課題 1: 提示文によると、被害者はその場で何によって運ばれたか。
課題 2: 提示文の「弁護活動」で依頼人が主張した内容から、起訴された事実を否定するものをすべて挙げよ。

提示文:
☆ ☆ ☆ ☆ ☆ ☆ ☆
弁護事件例

2016.06.17 【交通犯罪】過失運転致傷

交通事故で控訴審で破棄された事例

否認
原審破棄

事案の紹介

 自動車を運転中に被害者に衝突させて転倒させたところ,転倒した被害者の足をさらにタイヤで轢いたとして自動車運転過失傷害罪に問われた事例

弁護活動

 依頼人は運転していたものの被害者に衝突させていない,被害者が自ら転倒しただけでタイヤで轢いた事実もないと主張していました。被害者はその場で救急車で運ばれ治療を受けていました。被害者がその日に怪我をしていたことは間違いがなく,問題は依頼人の運転車両との衝突でできたのか,別の機会なのかが争われました。
☆ ☆ ☆ ☆ ☆ ☆ ☆
収集データ:
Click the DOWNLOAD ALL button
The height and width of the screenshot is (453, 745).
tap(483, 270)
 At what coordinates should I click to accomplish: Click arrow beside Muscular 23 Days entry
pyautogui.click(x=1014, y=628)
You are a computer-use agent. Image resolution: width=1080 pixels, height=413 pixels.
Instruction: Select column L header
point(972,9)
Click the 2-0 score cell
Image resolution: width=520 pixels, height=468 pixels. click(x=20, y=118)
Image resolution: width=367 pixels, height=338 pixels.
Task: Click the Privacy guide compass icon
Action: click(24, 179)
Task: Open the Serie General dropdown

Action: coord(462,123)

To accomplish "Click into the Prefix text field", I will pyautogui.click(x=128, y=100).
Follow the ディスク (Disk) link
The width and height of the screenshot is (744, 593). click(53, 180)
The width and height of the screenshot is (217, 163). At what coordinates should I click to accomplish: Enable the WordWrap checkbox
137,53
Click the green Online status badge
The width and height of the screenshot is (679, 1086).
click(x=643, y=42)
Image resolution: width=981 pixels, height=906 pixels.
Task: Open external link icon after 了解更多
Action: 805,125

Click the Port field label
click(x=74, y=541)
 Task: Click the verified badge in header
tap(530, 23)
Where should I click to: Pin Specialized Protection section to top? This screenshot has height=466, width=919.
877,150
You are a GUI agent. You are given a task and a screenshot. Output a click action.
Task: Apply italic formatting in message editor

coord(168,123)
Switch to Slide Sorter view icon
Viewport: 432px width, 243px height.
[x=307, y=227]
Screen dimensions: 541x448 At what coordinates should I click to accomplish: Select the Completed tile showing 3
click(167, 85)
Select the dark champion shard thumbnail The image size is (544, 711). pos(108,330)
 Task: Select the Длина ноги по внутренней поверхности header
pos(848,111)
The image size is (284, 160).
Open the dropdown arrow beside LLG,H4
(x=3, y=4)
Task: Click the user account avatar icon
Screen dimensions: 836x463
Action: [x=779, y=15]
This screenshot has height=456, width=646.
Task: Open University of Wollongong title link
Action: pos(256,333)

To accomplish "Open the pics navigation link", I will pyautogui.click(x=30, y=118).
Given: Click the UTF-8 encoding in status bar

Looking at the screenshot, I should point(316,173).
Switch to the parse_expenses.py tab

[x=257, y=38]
☆ ☆ ☆ ☆ ☆ ☆ ☆
解答 1: 救急車で運ばれた。

解答 2:
・被害者に衝突させていない
・被害者が自ら転倒しただけである
・タイヤで轢いた事実もない